POR HACER:
(1) Según el texto sobre sanear la política, ¿qué sistema ha favorecido la acción de los caciques?
(2) Devuelve el fragmento del texto sobre sanear la política comprendido entre "La polémica sobre" y "erradicar sin tardanza.", ambos incluidos.

Sanear la política

La polémica sobre el clientelismo y las malas prácticas en la política le hace bien al país porque lanza un chorro de luz sobre ciertos aspectos oscuros de nuestra vida cívica que necesitamos erradicar sin tardanza.

Por desgracia, algunos dirigentes concertacionistas se han mostrado excesivamente condicionados por la poca simpatía que sienten hacia el ex ministro Velasco, que desató la discusión en la TV, y por el temor de que resulten dañados los intereses partidarios.

Lo que no perciben es que cualquier actitud ambigua sobre el fondo de este debate se interpretará como una forma de complicidad corporativa con las triquiñuelas, lo cual solo puede acrecentar los recelos de los ciudadanos, que ya son muy intensos.

Desde una perspectiva democrática, no hay que temerle a este remezón, que debería ayudar a combatir los métodos turbios en la política, en particular la acción de los caciques que, tanto ayer como hoy, buscan crear redes de poder a partir del intercambio de favores con cargo a los recursos públicos.

Compartimos la preocupación de no meter a todos los políticos en un mismo saco.Sería una injusticia. Precisamente por eso hay que impedir que quienes cometen fechorías se escondan detrás de la colectividad a la que pertenecen. Al respecto, es penoso ver que algunos están dispuestos a cualquier cosa para defender a su cacique, sin darse cuenta de que así extienden las sospechas sobre ellos mismos.

Debemos combatir las trapacerías independientemente de la filiación política de quienes las cometen. Si las malas prácticas no encuentran resistencia, si se reblandecen los controles éticos y legales, es muy alta la posibilidad de que se desarrolle una dinámica corruptora que, como lo prueba la experiencia de México, Argentina y otras naciones, termine causando enormes estragos al conjunto de la sociedad. Nadie pretende que la política sea hecha por ángeles, pero tratemos por lo menos de que no sea hecha por descarados.

Los defectos institucionales abonan el terreno para las malas prácticas, como lo ha demostrado con creces el sistema binominal, que ha tenido un efecto malsano en la actividad política y ha favorecido la acción de los caciques. A estas alturas, terminar con el binominal es una medida de salubridad pública: solo así se crearán condiciones para una real competencia electoral, que lleve aire fresco al Congreso Nacional, que tanto lo necesita para recuperar autoridad ante el país.

Registros para localizar elementos
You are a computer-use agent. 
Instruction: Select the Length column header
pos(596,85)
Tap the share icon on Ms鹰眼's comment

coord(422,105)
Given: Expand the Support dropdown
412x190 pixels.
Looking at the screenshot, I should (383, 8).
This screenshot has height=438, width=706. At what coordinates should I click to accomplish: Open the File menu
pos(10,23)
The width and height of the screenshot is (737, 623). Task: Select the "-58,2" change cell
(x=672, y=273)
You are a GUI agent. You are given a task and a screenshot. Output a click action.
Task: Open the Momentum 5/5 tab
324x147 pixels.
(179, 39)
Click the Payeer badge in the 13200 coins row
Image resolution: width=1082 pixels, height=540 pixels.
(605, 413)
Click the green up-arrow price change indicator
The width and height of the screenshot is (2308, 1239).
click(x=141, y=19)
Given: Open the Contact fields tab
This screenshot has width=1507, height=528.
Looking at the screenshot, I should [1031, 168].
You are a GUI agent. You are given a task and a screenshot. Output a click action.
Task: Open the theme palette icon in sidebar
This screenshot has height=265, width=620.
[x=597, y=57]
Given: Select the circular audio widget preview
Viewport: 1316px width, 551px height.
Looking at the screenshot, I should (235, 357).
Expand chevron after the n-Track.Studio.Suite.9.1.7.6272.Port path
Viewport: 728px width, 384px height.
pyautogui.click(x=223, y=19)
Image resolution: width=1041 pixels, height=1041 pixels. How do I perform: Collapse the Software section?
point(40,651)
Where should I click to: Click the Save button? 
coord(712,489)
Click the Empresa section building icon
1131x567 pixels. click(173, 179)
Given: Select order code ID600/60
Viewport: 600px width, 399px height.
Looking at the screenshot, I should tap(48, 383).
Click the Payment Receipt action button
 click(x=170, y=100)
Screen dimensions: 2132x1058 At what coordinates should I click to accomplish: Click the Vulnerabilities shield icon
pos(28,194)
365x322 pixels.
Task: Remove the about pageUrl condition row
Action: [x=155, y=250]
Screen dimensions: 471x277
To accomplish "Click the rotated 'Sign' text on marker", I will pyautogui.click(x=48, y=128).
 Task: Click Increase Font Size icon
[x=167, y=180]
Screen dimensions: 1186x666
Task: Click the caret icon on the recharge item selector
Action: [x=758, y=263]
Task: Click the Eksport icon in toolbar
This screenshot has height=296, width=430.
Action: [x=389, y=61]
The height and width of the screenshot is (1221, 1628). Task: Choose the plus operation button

RESPUESTAS COMPLETAS:
(1) El sistema binominal.

(2)
La polémica sobre el clientelismo y las malas prácticas en la política le hace bien al país porque lanza un chorro de luz sobre ciertos aspectos oscuros de nuestra vida cívica que necesitamos erradicar sin tardanza.